• [EXTRACT]
◆ ◆ ◆ ◆ ◆ ◆ ◆
U.K. retail has been hit with a slowdown as inflationary pressures leave consumers with less discretionary income to spend on apparel.
That means troubled retailers will find it harder to effect a turnaround, and those that are put up for sale could find valuations declining as M/A deals put sellers in the driver’s seat. Meanwhile, with a former treasury head installed as the new prime minister retailers will be looking for much-needed movement on business rates tax reform.
ABG nabs Ted Baker
Authentic Brands Group (ABG) officially owns British lifestyle brand Ted Baker.
“This uniquely British brand enhances our fashion portfolio and further reinforces ABG’s brand presence in the U.K., Europe and the Middle East,” ABG founder, chairman and CEO Jamie Salter said. “The purchase of Ted Baker is in line with our strategic focus on growing and diversifying the portfolio through the acquisitions of brands that originate from outside of the U.S.”
The men’s and women’s specialty retailer cut job when Covid struck and has struggled to stabilize the business ever since.
Earlier this year, the U.K. arm of American private equity firm Sycamore Partners made a non-binding unsolicited offer for the more than three-decade-old company. It walked away after raising its offer but those overtures set the stage for Ted Baker putting itself up for sale. ABG entered the bidding fray, but it too was said to walk away from a deal. While the reasons were unclear, Ted Baker in June said the termination of talks was “not linked to its due diligence review of the company.”
Sometimes a buyer will walk as a negotiating tactic, either because it is seeking better terms or a lower price. In the case of Ted Baker, price was believed to be a sticking point, mostly because over the summer inflation quickly rose in the U.K. In a world where interest rates are rising, asset prices usually decline to adjust for the rise in financing costs.
Sycamore was believed to have set a baseline offer valued at between 250 million pounds to 255 million pounds ($327.8 million to $334.3 million). At the time ABG backtracked on its offer, the purchase price was believed to be $200 million-plus, indicating a substantial haircut in valuation. By August, ABG and Ted Baker confirmed a 211 million pound deal ($254 million) was in place.
◆ ◆ ◆ ◆ ◆ ◆ ◆
• [DATA EXCERPT]
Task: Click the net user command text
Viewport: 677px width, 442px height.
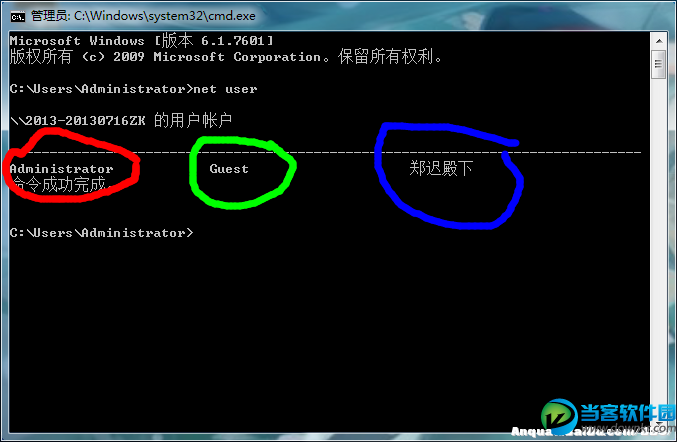Action: click(x=225, y=89)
◆ ◆ ◆ ◆ ◆ ◆ ◆
Quote the passage of the Ted Baker article that begins at "U.K. retail has" and ends at "rates tax reform.".

U.K. retail has been hit with a slowdown as inflationary pressures leave consumers with less discretionary income to spend on apparel.
That means troubled retailers will find it harder to effect a turnaround, and those that are put up for sale could find valuations declining as M/A deals put sellers in the driver’s seat. Meanwhile, with a former treasury head installed as the new prime minister retailers will be looking for much-needed movement on business rates tax reform.